Los personajes, divididos en franjas suficientemente delimitadas, metaforizan la injusticia social implícita en una diversidad de destinos concebidos para beneficiar a unos a costa del cruel sacrificio de otros: las víctimas que sufren, los kapos que ejecutan su labor de verdugos, los organizadores que se lucran y los espectadores, representantes de la mayoría social, verdaderos culpables, tal y como denuncia el personaje central, Pannonique, chica angelical e inteligente, investida de un cierto aura mesiánico, que conduce a todos a la liberación con la paradójica ayuda de su contratipo, su gemela del lado tenebroso, Zdena, enamorada de ella y a la que gana para la causa del bien.

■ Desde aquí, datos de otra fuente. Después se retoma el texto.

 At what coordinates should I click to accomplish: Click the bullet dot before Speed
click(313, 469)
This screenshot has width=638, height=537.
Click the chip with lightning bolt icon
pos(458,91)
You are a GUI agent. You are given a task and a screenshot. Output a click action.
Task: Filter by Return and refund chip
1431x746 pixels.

La idea, como apunto al inicio de esta nota, no es nueva. También es la tesis central de la película de Bertrand Tavernier “La muerte en directo”, basada en la novela  “The Unsleeping Eye”, de David G. Compton y, de una u otra forma, de “Freaks”, de Tod Browning, o “El hombre elefante”, de David Lynch, por poner algún ejemplo. Todos estos libros y filmes son acusaciones a la conversión del sufrimiento ajeno en espectáculo y, fundamentalmente, a la sociedad que permite y, así, alienta este fenómeno y el sistema que hace posible esa sociedad. Dicho esto, no hay ningún elemento que haga destacar a la novela de Nothomb sobre los otros relatos citados. La distingue, eso sí, su contextualización en nuestra época de ridículos programas televisivos, como “Gran Hermano”, “Supervivientes”, etc, de los que hace una salvaje reducción al absurdo y a los que utiliza como símiles para señalar a la misma realidad como espectáculo (vid. Guy Debord), con sus injusticias, hambrunas, epidemias y guerras. Es, sin duda, una novela testigo de nuestra época. Aunque creo (tal vez sea una cuestión de gusto personal) que, al incurrir en una excesiva estilización que la convierte en inopinada caricatura, pierde fuelle y eficacia.